Digimobee défend l’universalité
Digimobee propose deux grands services : d’une part une solution d’analyse des données en temps réel provenant des véhicules, qui permet aux équipes de maintenance d’anticiper et de savoir précisément sur quelles pièces intervenir (avec à la clé des économies importantes en termes de délai et d’efficacité), d’autre part une solution billettique par mobile. Le dispositif retenu permet, via un smartphone NFC, d’acheter n’importe quel abonnement de transport public, quel que soit l’opérateur, français ou étranger.
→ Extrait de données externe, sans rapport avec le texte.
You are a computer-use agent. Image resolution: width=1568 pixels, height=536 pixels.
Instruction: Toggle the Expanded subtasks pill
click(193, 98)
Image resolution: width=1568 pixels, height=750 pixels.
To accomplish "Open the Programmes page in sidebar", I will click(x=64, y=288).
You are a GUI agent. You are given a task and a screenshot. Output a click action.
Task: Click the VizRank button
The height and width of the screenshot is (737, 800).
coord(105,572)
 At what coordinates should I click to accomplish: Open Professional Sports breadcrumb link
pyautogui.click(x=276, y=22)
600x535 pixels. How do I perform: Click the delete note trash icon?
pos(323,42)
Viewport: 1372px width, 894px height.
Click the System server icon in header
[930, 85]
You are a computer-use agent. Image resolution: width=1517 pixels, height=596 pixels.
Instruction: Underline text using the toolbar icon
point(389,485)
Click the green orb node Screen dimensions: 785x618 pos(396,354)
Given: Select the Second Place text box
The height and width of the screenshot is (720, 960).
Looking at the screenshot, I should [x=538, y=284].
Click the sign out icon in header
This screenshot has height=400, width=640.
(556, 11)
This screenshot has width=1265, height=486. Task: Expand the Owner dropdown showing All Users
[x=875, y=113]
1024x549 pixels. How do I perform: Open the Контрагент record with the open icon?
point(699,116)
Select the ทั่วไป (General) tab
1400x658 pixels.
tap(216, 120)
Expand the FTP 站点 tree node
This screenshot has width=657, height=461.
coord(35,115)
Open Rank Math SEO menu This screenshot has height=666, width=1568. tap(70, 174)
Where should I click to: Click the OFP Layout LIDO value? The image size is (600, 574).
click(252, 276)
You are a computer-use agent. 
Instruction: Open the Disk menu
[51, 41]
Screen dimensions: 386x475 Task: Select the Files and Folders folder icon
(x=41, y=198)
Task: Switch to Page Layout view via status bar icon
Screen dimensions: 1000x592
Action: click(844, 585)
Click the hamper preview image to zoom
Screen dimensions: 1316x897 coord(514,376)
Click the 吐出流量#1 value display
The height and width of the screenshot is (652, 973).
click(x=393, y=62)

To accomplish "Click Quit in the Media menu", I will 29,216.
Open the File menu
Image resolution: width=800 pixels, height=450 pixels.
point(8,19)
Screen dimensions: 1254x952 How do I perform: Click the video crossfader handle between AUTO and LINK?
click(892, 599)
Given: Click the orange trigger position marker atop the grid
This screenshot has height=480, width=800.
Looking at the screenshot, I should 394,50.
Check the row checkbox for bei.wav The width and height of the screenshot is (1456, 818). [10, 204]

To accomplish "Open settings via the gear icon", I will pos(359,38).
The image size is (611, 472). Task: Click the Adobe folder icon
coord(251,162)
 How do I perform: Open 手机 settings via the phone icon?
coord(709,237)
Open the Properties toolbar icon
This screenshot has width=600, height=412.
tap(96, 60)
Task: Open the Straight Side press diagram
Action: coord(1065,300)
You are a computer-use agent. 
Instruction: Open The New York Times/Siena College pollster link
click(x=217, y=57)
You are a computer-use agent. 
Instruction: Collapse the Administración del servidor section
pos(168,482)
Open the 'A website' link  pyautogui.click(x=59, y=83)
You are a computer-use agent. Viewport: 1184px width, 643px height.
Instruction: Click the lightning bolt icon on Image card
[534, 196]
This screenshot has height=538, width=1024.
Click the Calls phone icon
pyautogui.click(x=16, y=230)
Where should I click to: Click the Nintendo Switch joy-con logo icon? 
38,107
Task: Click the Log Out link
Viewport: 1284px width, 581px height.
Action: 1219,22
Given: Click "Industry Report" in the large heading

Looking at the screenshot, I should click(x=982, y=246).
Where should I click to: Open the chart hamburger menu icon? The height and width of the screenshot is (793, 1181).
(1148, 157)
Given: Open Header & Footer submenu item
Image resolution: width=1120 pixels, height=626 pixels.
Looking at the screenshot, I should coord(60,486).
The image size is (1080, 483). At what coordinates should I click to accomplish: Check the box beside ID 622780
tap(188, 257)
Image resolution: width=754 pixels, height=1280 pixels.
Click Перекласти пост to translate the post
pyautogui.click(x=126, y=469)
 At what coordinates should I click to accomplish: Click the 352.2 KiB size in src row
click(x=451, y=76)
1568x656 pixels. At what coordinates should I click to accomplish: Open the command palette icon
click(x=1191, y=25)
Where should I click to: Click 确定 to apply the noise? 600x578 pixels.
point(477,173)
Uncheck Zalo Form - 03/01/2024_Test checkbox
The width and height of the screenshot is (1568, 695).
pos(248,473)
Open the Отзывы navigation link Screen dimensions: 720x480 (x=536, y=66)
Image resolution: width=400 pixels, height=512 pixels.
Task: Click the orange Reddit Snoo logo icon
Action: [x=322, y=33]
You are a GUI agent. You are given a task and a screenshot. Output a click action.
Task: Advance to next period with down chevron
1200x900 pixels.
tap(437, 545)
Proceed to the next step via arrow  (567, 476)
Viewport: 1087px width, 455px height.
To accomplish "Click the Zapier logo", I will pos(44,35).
Cette solution a convaincu Toulouse et Nice qui l’ont retenue. « Notre agilité et notre indépendance nous permettent de travailler avec tous les opérateurs de téléphonie », souligne Dominique Descolas, son PDG, qui espère de nouveaux contrats prochainement.
Seamless joue sur la simplicité
Seamless, société française qui appartient au groupe américain Conduent, propose une appli mobile de paiement très simple : il suffit de la télécharger et de rentrer son numéro de carte bancaire pour pouvoir accéder au service de post-paiement proposé sur les services de la ville qui l’adopte (aujourd’hui Valence et Saint-Malo).
Les services concernés (qui peuvent aller de la piscine, aux transports en passant par la médiathèque…) sont équipés d’un TAG (petit boîtier sans câblage) devant lequel l’utilisateur va présenter son téléphone pour validation. La facturation lui sera adressée par la suite, une fois qu’un algorithme aura calculé le meilleur tarif possible. Tous les types de téléphones peuvent être utilisés car le dispositif fonctionne sur NFC et Bluetooth. C’est une solution universelle qui ne nécessite pas d’investissement, selon la société dont le bureau d’études installé en Ardèche emploie 400 personnes.